— START Data for this exercise —

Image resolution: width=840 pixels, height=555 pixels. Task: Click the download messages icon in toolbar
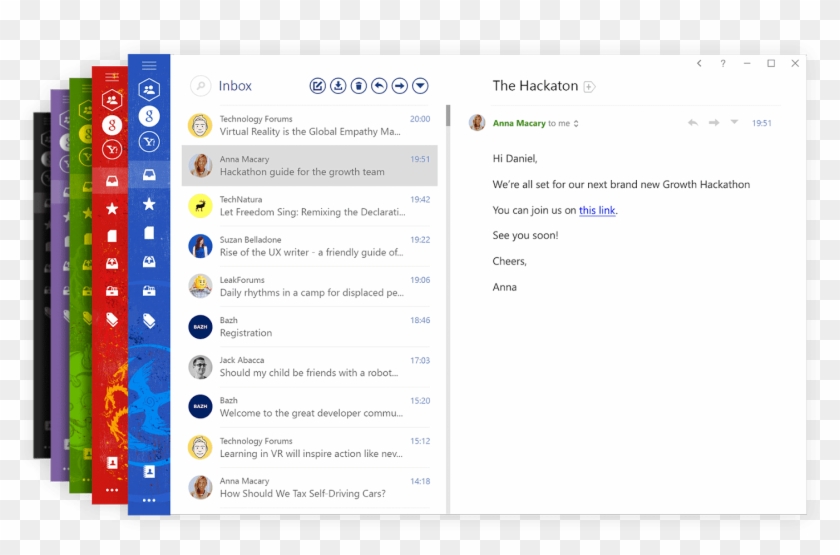coord(338,86)
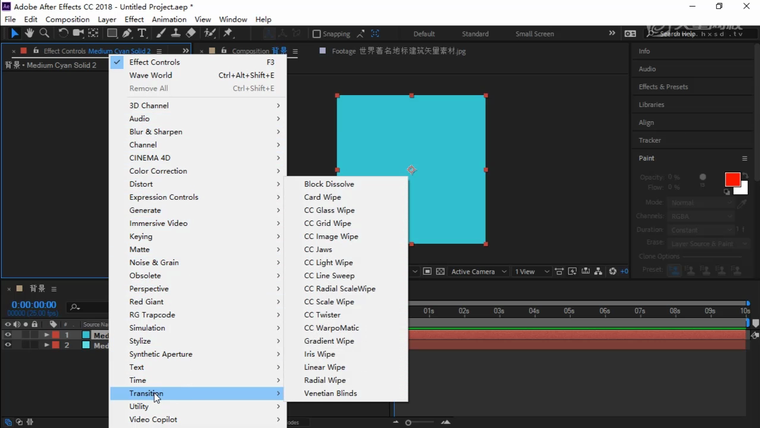Image resolution: width=760 pixels, height=428 pixels.
Task: Select the Hand tool
Action: [x=30, y=33]
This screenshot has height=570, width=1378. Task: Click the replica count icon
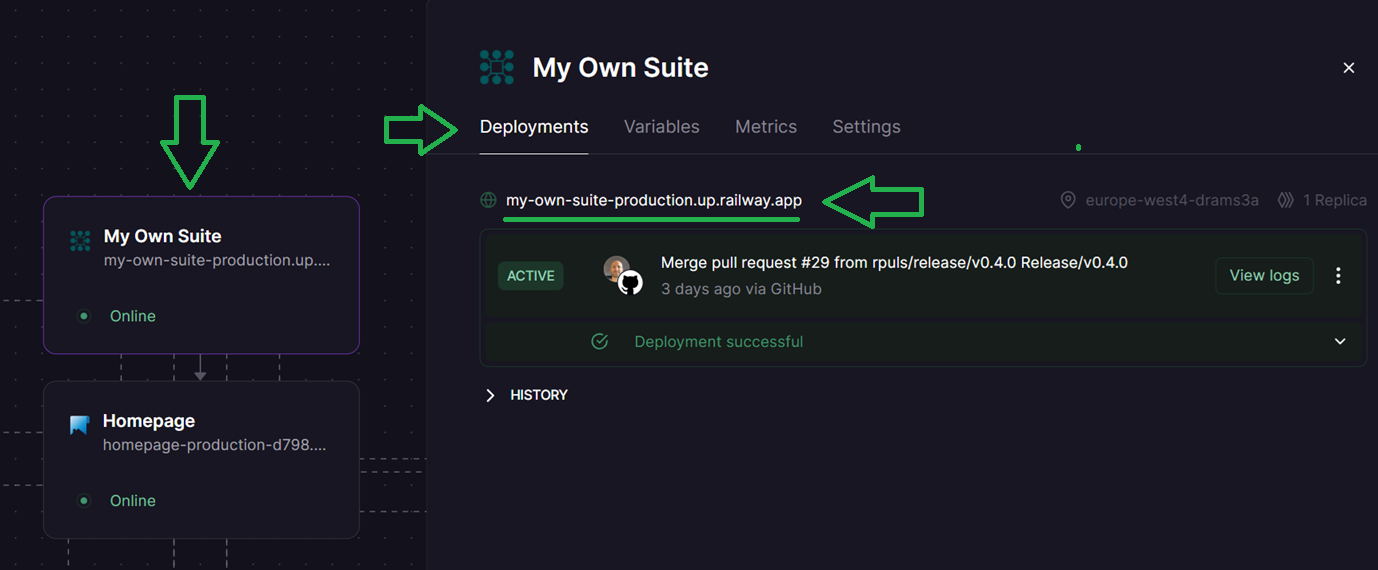(x=1285, y=200)
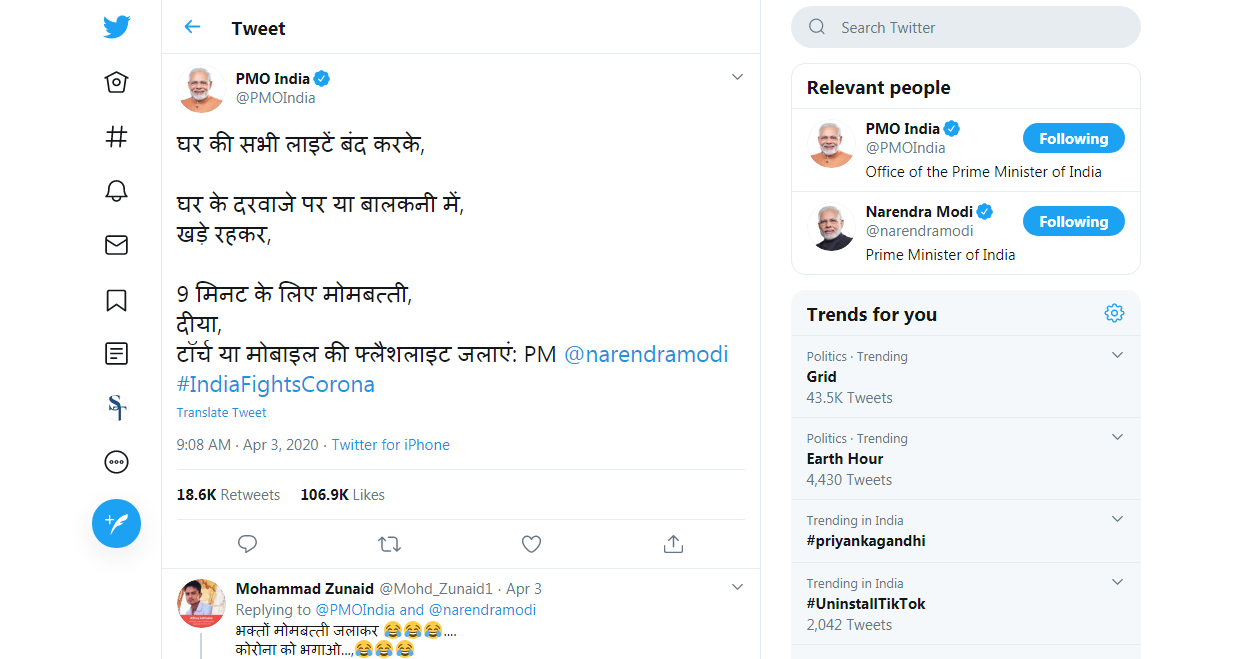Expand options on the PMO India tweet
The width and height of the screenshot is (1240, 659).
[x=737, y=76]
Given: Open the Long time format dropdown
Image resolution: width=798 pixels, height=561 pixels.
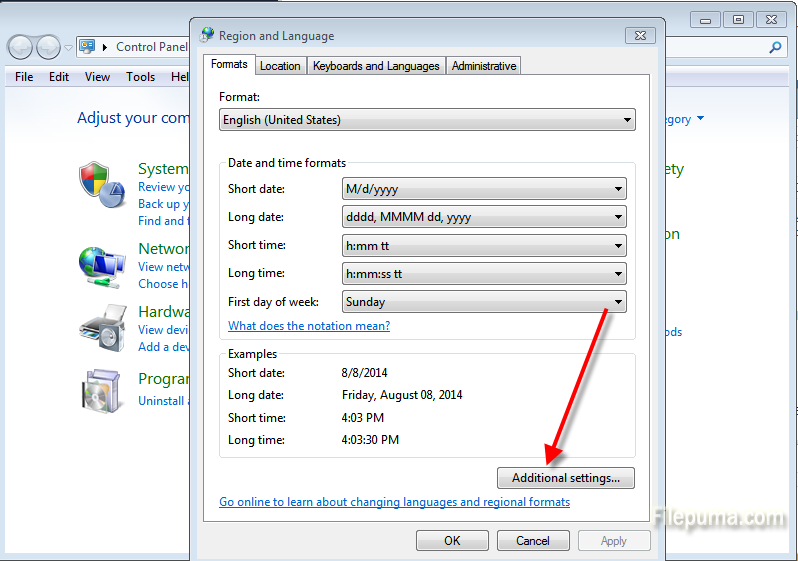Looking at the screenshot, I should [484, 273].
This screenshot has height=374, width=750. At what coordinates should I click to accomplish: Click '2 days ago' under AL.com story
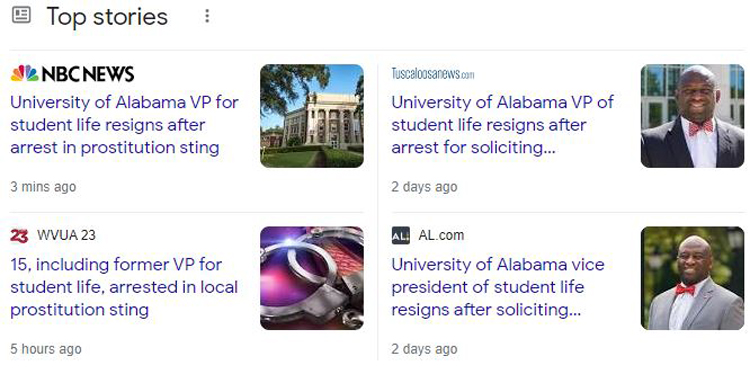tap(424, 349)
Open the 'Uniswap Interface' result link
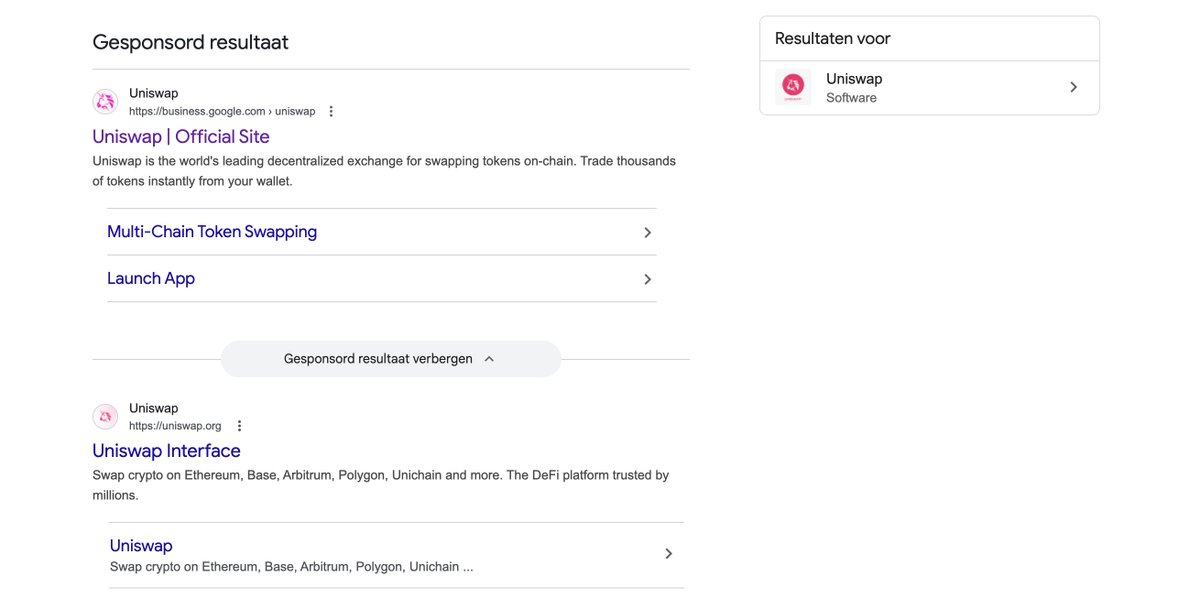The width and height of the screenshot is (1200, 598). (166, 451)

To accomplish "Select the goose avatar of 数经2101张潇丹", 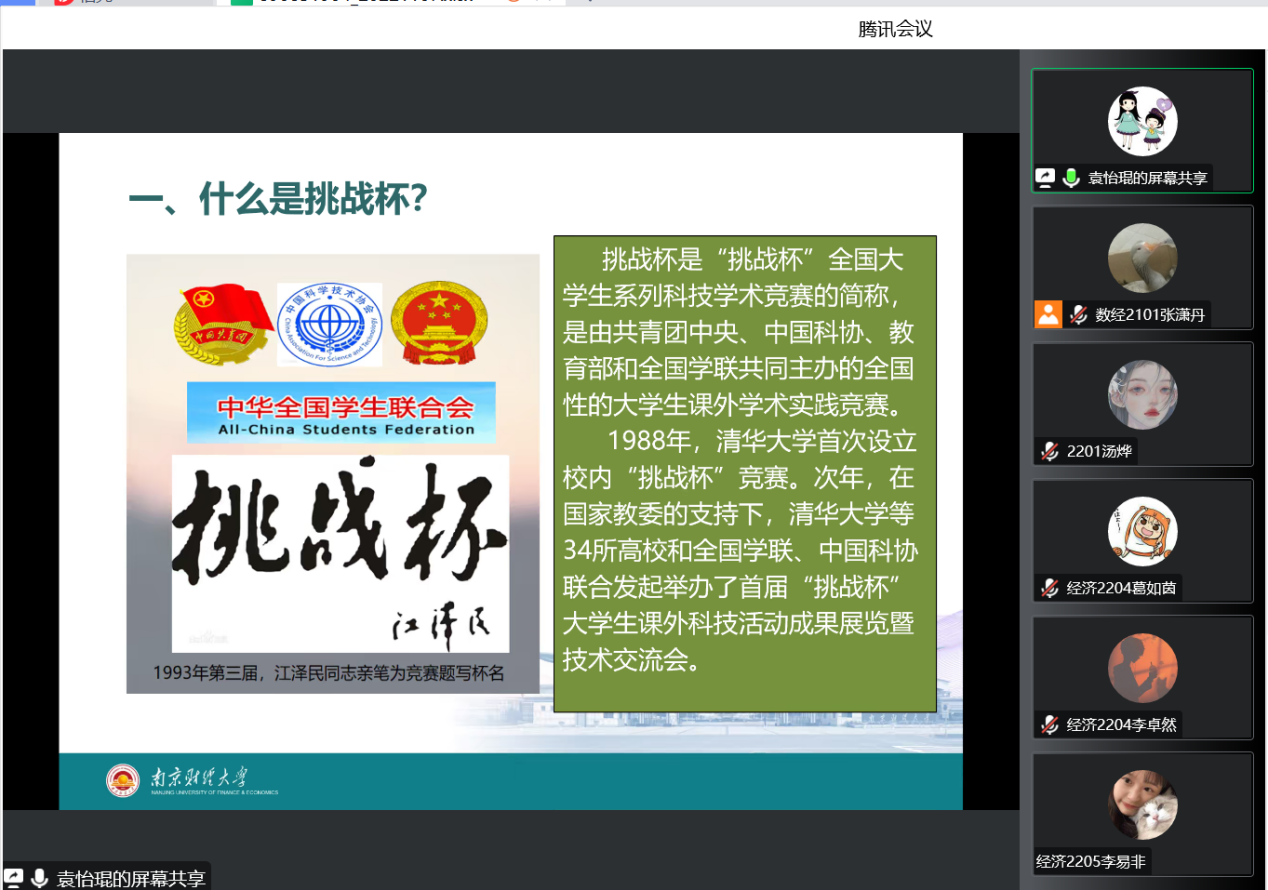I will 1142,258.
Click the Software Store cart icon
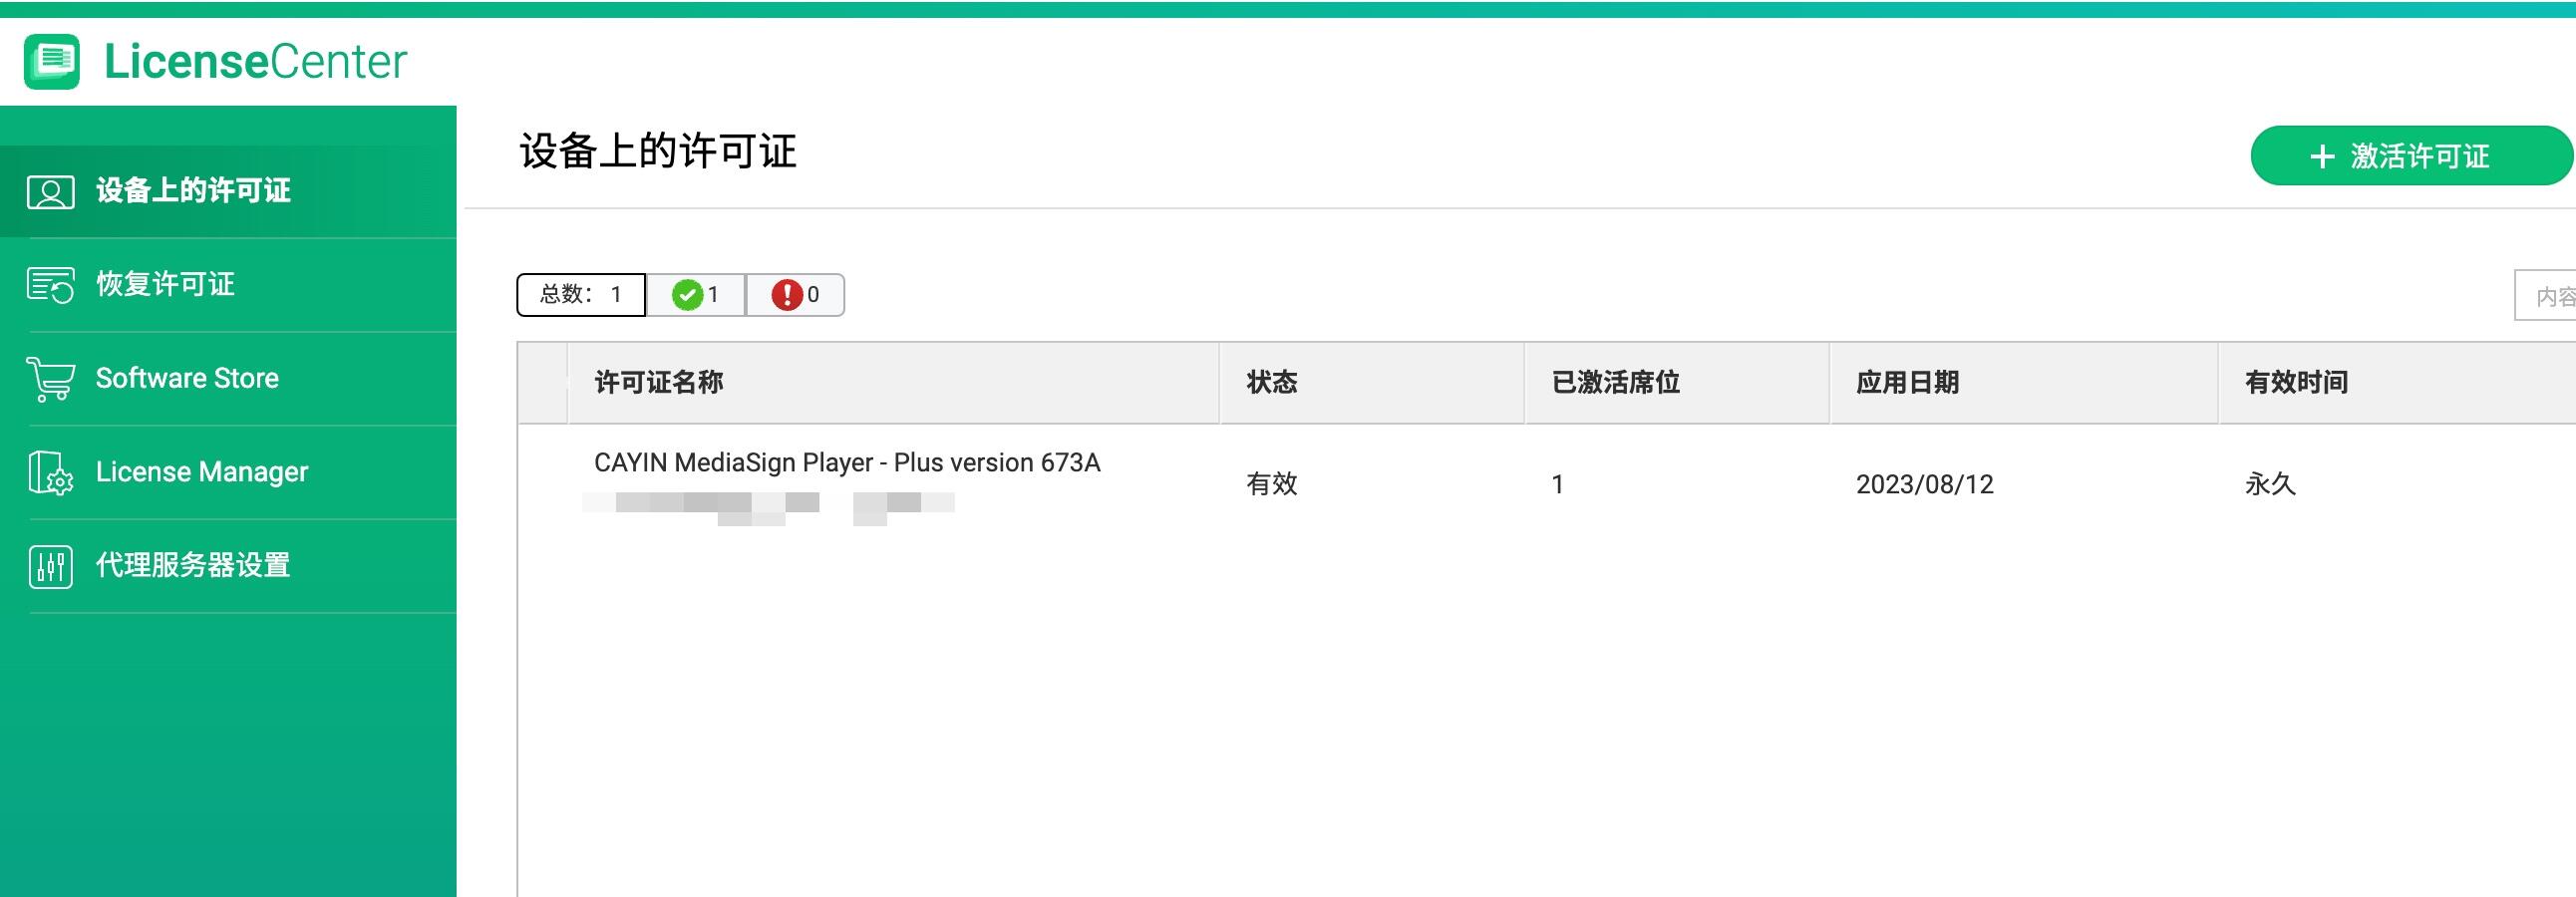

— END Data for this exercise —

Your goal:
Copy the records word for word, from the start through the line containing "[x=737, y=76]", and leave out the pictures.

Task response:
Image resolution: width=840 pixels, height=555 pixels. Task: Click the download messages icon in toolbar
coord(338,86)
Image resolution: width=760 pixels, height=428 pixels.
Task: Select the Hand tool
Action: [x=30, y=33]
This screenshot has height=570, width=1378. Task: Click the replica count icon
(x=1285, y=200)
Expand options on the PMO India tweet
The width and height of the screenshot is (1240, 659).
[x=737, y=76]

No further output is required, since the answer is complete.